AMD ROCm™ LLMExt (ROCm-LLMExt) is an open-source software toolkit built on the ROCm platform for large language model (LLM) extensions, integrations, and performance enablement on AMD GPUs. The domain brings together training, post-training, inference, and orchestration components to make modern LLM stacks practical and reproducible on AMD hardware.
- Large-scale transformer training
- Distributed parallelism (data, tensor, pipeline)
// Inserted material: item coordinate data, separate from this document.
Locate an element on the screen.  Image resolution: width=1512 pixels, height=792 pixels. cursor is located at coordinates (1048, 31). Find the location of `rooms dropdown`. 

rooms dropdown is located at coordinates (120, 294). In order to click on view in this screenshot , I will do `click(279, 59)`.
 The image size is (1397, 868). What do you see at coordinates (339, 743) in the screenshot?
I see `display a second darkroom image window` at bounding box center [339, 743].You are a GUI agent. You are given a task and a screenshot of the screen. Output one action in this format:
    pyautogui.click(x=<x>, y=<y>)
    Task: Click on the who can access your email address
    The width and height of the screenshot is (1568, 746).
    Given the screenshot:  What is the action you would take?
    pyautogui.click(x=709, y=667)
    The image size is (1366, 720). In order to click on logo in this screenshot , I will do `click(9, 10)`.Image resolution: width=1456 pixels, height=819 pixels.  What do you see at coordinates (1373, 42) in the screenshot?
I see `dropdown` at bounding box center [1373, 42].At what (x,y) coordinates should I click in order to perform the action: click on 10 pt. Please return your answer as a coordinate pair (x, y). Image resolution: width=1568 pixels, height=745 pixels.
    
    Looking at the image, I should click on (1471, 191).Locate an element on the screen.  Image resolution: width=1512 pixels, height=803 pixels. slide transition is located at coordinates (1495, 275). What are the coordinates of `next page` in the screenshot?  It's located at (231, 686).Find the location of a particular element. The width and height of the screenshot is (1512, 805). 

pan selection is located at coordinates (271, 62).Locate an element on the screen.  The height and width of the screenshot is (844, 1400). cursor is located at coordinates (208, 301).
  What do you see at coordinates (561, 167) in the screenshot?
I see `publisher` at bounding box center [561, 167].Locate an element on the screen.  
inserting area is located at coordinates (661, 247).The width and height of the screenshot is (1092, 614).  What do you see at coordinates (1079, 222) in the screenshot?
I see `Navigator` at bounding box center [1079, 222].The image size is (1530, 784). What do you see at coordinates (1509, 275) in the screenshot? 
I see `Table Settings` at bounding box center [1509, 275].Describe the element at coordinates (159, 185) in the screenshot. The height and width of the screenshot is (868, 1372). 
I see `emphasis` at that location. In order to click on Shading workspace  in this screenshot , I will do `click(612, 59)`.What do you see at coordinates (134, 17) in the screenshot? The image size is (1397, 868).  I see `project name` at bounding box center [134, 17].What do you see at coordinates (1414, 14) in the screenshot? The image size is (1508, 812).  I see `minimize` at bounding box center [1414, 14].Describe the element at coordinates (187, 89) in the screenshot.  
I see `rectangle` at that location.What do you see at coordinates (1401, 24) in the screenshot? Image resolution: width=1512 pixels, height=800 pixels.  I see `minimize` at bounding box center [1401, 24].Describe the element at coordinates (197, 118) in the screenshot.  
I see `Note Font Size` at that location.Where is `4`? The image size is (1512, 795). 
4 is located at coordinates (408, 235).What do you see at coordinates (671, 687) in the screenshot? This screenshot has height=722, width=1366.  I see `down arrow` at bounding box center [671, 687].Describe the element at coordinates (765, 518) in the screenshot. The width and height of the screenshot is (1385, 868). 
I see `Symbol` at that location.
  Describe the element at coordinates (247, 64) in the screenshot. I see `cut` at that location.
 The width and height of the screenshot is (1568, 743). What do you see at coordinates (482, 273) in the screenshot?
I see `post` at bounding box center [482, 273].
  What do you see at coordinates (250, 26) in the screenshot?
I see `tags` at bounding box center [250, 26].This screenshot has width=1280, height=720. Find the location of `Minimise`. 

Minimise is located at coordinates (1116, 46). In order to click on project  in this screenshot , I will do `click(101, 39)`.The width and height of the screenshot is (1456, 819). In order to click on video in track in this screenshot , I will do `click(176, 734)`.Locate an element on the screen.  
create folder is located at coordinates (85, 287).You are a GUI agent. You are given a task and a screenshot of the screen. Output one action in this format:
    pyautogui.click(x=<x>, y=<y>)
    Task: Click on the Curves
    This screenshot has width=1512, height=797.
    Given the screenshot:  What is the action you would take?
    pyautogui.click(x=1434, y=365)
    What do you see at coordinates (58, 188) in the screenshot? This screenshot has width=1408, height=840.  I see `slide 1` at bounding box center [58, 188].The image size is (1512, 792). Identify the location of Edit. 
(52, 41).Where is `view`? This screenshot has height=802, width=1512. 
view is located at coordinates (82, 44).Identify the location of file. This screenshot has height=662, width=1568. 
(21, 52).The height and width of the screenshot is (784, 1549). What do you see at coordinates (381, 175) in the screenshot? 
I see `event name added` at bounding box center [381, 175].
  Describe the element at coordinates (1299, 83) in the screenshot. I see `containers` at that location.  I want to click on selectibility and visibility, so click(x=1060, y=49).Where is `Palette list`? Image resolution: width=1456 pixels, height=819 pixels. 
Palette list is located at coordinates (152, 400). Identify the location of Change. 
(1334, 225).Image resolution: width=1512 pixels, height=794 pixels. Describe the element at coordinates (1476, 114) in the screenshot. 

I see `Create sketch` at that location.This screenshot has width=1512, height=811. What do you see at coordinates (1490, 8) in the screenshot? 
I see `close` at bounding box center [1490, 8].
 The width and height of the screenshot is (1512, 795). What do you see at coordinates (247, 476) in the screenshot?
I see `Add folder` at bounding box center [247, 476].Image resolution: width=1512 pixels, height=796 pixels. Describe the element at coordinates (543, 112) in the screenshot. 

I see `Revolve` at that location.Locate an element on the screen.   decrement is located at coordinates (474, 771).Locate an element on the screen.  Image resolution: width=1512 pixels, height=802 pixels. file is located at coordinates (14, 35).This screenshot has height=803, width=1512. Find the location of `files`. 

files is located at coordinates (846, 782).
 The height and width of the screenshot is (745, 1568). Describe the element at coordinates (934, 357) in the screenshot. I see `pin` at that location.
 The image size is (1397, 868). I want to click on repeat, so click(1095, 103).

- Mixed precision and performance tuning
- Mixture-of-Experts (MoE) enablement
- Reinforcement learning and post-training workflows
- Scalable experimentation
- Reproducible configurations
- High-throughput decoding and low-latency serving
- Optimized attention and inference operators
- Lightweight and edge-friendly inference paths
- Multi-node orchestration
- Cluster bring-up and scheduling
- Batch and online inference pipelines
ROCm-LLMExt provides reference integrations, build instructions, patches when required, benchmarks, and examples for the following projects:
- Verl: reinforcement learning and post-training workflows for LLMs
- Ray: distributed execution framework for training, inference, and serving
- FlashInfer: optimized inference operators such as attention and decoding kernels
- MegaBlocks: high-performance Mixture-of-Experts building blocks
- Stanford Megatron-LM: large-scale transformer training using Megatron-style parallelism
- Llama.cpp: lightweight and portable LLM inference for servers, desktops, edge devices and HPC environments
Refer to the individual component pages for documentation on system requirements, installation instructions and examples.